Wenn Sie gut auf sich achten und versorgen, dann haben Sie viele Vorteile. Sie können sich nicht nur besser konzen­trieren. Sie sind am Abend wesent­lich weniger erschöpft. Probieren Sie das deshalb unbe­dingt mindes­tens eine Woche lang aus.

Beispiel meines Kunden

Bis dahin war es ihm schwer­ge­fallen, an sich zu denken im Anblick von so vielen offenen Aufgaben. Wir fanden einen Ausweg.

Er nahm sich vor: Ab sofort arbeite ich statt an fünf nur noch an drei Tagen die Woche länger. Damit ich fit bleibe, nehme ich meine Mittags­pause so oft ich kann.

Und das setzte er sofort um. Er nutzte die längeren Abende für Sport und Ausgehen. Wenn er dann am nächsten Tag auf der Arbeit war, sagte er, ging es ihm den ganzen Tag lang gut. Einfach weil er wieder mal etwas Zeit für sich hatte. 

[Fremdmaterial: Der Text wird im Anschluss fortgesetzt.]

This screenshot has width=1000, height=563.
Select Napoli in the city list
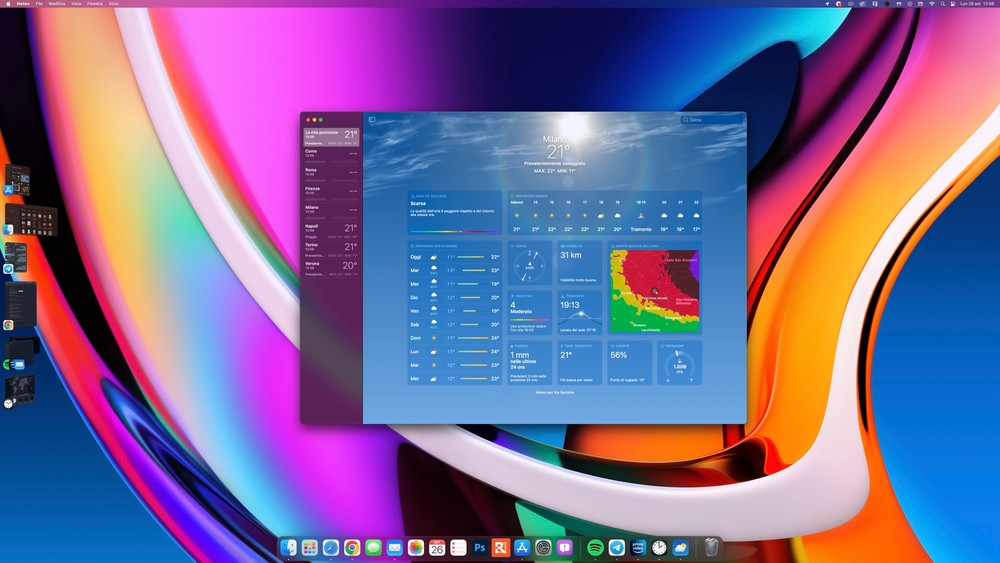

Sie schaffen das, wenn es Ihnen gut geht

Bei Rettungs­sa­ni­tä­tern gilt die Grund­regel: Maßnahmen der eigenen Sicher­heit gehen vor!  Bevor Sie also das Team „retten“ oder Ihren „Laden“, sorgen Sie erst mal für Ihr eigenes Wohl­be­finden.  

Sie wissen jetzt wie Sie erfolg­reich vorgehen:

  1. Sie verschaffen sich den Über­blick. Sie legen fest, welche Aufgaben Prio­rität haben und vorrangig dran sind und welche Aufgaben geschoben werden.
  2. Sie holen sich dafür das O. K. Ihrer/s Chef/in oder eine klare andere Prio­ri­tä­ten­regel und halten sich daran.
  3. Sie arbeiten im Ausnah­me­modus und legen „normale“ Maßstäbe an Ihre Arbeits­er­geb­nisse, Fleiß und Selbst­ständig an und spielen nicht den/die Heldi/en.
  4. Sie achten auf Ihre Pausen, damit Sie fit bleiben und weil sie wissen, dass es Ihnen auch in dieser Ausnah­me­si­tua­tion gut gehen darf und soll.

Ganz beson­ders bei Kran­ken­ver­tre­tungen ist unge­wiss, wann die Vertre­tung zu Ende sein wird. Stellen Sie sich darauf ein. Sonst laufen Sie Gefahr der/die nächste zu sein.

Mit diesen vier Schritten werden Sie die Vertre­tungs­zeit gut schaffen.